Demon’s Tier+ has a simple pixel art style that conveys a lot of charm. The playable characters themselves are very tiny and lacking in detail, but their bouncy animations have more than enough personality. Scale is also used to great effect, with towering bosses and large, detailed character portraits. The more detailed art is very anime-influenced, with brooding, spiky-haired male characters and, um… “well-endowed” female characters. Music and sound effects sound straight out of a Super NES game, and while most of the music is meant to be more on the atmospheric side, a couple tunes are downright catchy.
Demon’s Tier+ is a difficult game with an unforgiving nature. “Rogue-likes,” a subgenre in which defeat often results in little-to-nothing gained, are more popular than ever these days, but having to start the entire dungeon over with base-level stats after each death can feel a little too punishing. You can use a magic rope item to escape the dungeon at any time in order to use D-tokens (a separate currency from gold) to purchase characters or items in the hub town, but death can come so quickly and unexpectedly – especially for characters with lower health – that you’ll often find yourself staring at a game over screen in bewilderment before you have a chance to escape.
If you die, you lose any stat improvements purchased since entering the dungeon, along with all of your gold and D-tokens. You have one opportunity to reach the point where you perished to recover your D-tokens, but if you happened to die on the last level, you might not want to spend an hour getting back to that point only to feel obligated to warp back to town to spend the tokens. Oh, and did I mention that using magic rope also causes your stats to revert to their base level?
The game is divided into three tiers of difficulty, but you have to finish a tier to unlock the next. Fortunately (or unfortunately, depending on how you look at it), the hidden character who is unlocked after finishing Tier 1 is laughably overpowered due to her excellent attack power and range, along with the ability to heal herself regularly. I didn’t feel particularly motivated to build up a weaker character while playing a more difficult version of the dungeon when I could play as a god-like character from the get-go, so much of the replay value was diminished.

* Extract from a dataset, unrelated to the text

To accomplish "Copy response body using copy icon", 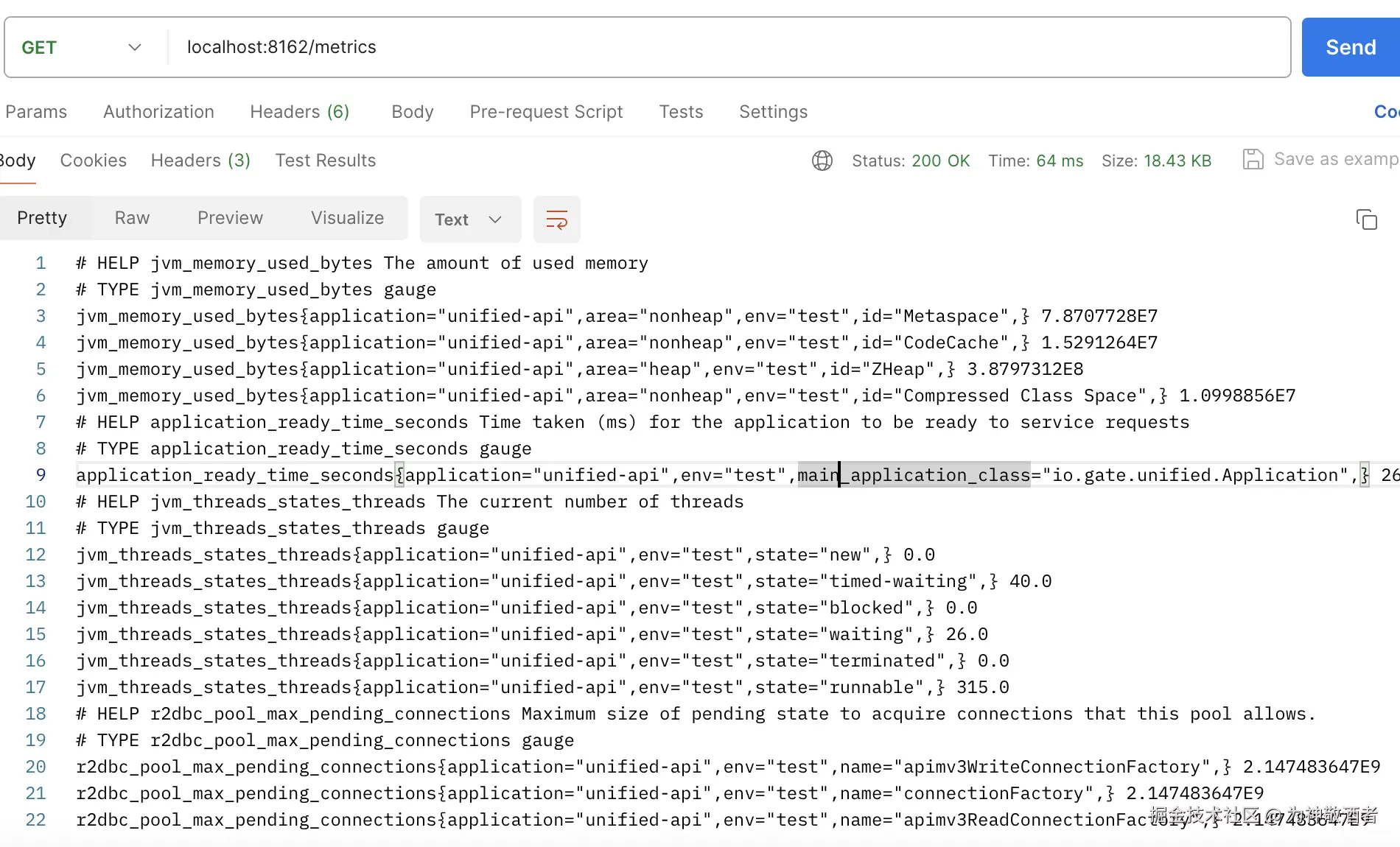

The sheer number of tiny pixelated sprites on screen can make things feel chaotic very quickly. Especially with a second player, it’s all too easy to lose track of your character and end up running directly into a spike trap or explosive barrel. Factor in the debris from destroyed objects and some muddy textures (especially in the fire caverns) and you often have an indiscernible mess of an environment that will leave you squinting at the monitor.
All of this leads to my biggest complaint about the game, which is that its difficulty balance is inconsistent. Some common enemies (I’m looking at you, blue wizard!) are significantly more difficult than others, and they tend to roam the floor in packs. You might feel like you’re unstoppable one moment, but the next you’re surrounded by fast-moving, flanking enemies while trying to kill a bullet sponge that spawns even more enemies. This game is certainly not for those lacking in patience.

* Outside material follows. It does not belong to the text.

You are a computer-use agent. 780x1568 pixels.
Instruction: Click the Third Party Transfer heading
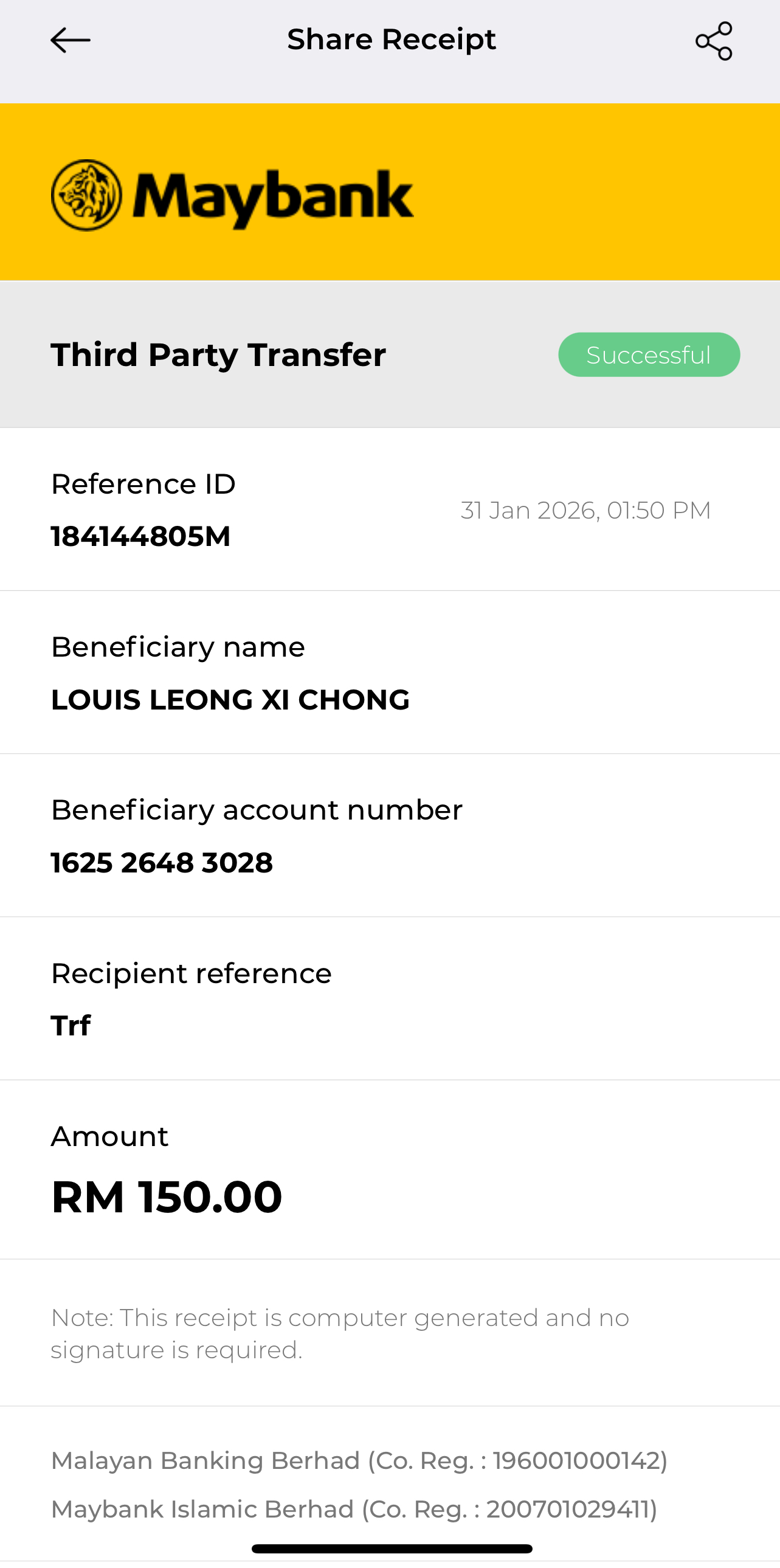(218, 355)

Demon’s Tier+ can be frustratingly difficult at times, but it’s worth the effort for those looking for a more arcade-inspired dungeon crawler. Charming retro-inspired aesthetics and fast-paced gameplay make for a fun weekend’s worth of dungeon-diving. Your mileage may vary in terms of how much content you get out of it, but it’s a fun experience once you wrap your mind around its quirks. Just be sure to put out the swear jar before starting it up.